They are part of a special bequest of over 2800 books from the personal scholarly library of Professor Benedict Anderson at Cornell University, in addition to the previous donation of books from the library of Professor Anderson at his home in Bangkok. These newly available items will be on the TU Library shelves for the benefit of our students and ajarns. They are shelved in the Charnvit Kasetsiri Room of the Pridi Banomyong Library, Tha Prachan campus.

Among them is a newly acquired book that should be useful to TU students who are interested in literature, European history, gender studies, and related subjects.

The Satyricon is a Latin work of fiction believed to have been written by Gaius Petronius. The TU library collection has other books about Petronius.

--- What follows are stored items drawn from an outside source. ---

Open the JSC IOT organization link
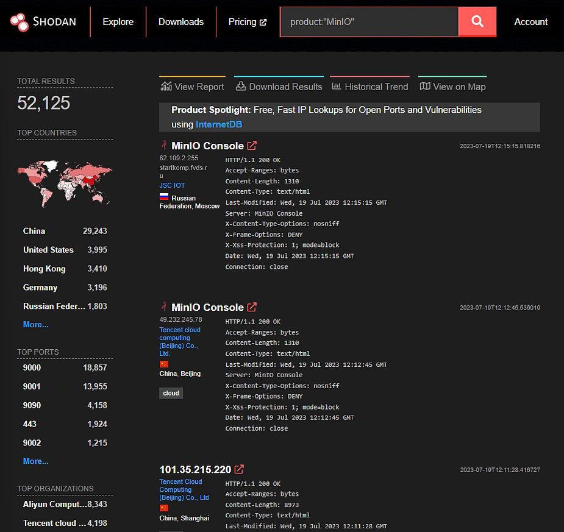Image resolution: width=564 pixels, height=532 pixels. [172, 185]
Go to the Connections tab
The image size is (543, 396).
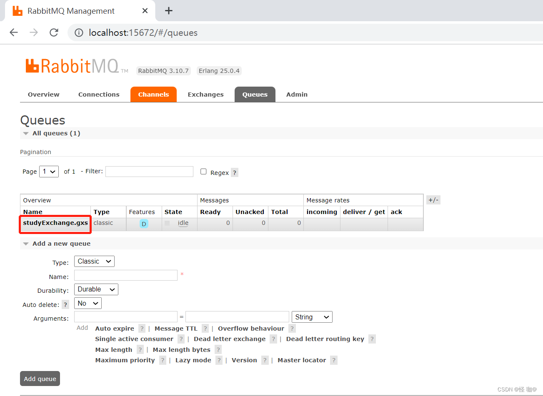click(x=99, y=95)
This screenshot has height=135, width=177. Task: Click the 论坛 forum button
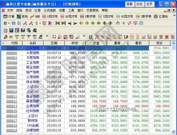[139, 4]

The Satyricon is an example of satire, in which humor, irony, exaggeration, and ridicule are used to expose and criticize stupidity in the context of politics and other topical issues. The Satyricon contains a mixture of prose and verse as well as serious and comic elements.

Gaius Petronius Arbiter was a Roman courtier during the reign of Emperor Nero. Historians of his era describe Petronius as a judge of elegance (elegantiae arbiter) in the court of Nero, serving as a sort of fashion advisor.

Petronius wrote to entertain his readers, but his book can also help us better understand customs and lifestyles in Roman society at that time.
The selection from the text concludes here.